DATA FOR PROCESSING:
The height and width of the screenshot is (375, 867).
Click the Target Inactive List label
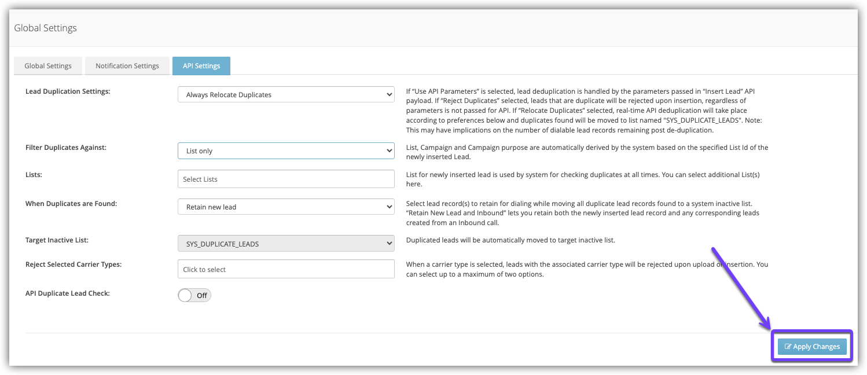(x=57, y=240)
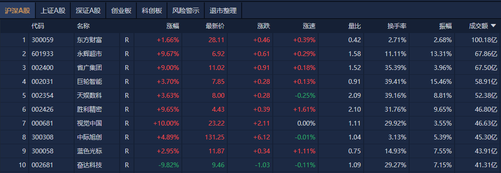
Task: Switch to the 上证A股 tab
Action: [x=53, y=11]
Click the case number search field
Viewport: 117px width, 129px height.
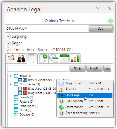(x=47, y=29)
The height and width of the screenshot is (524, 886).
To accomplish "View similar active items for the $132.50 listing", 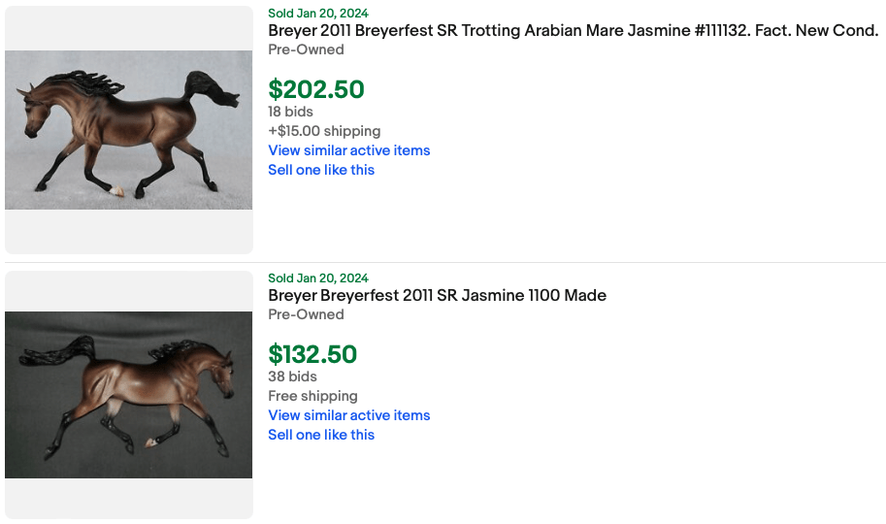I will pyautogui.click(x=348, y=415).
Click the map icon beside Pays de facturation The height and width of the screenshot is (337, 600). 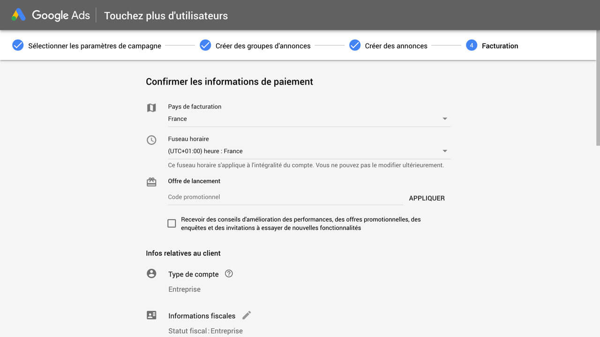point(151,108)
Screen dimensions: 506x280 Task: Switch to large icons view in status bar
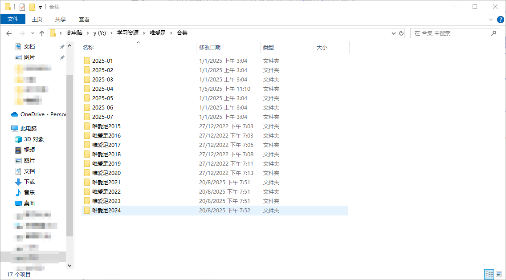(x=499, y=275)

TASK DIRECTIONS:
Please reproduce exactly, and nothing more, the lines from the one containing "Screen dimensions: 506x280" through the last line of the entries, both included; pictures stay out.

ANSWER SPACE:
Screen dimensions: 506x280 Task: Switch to large icons view in status bar
(x=499, y=275)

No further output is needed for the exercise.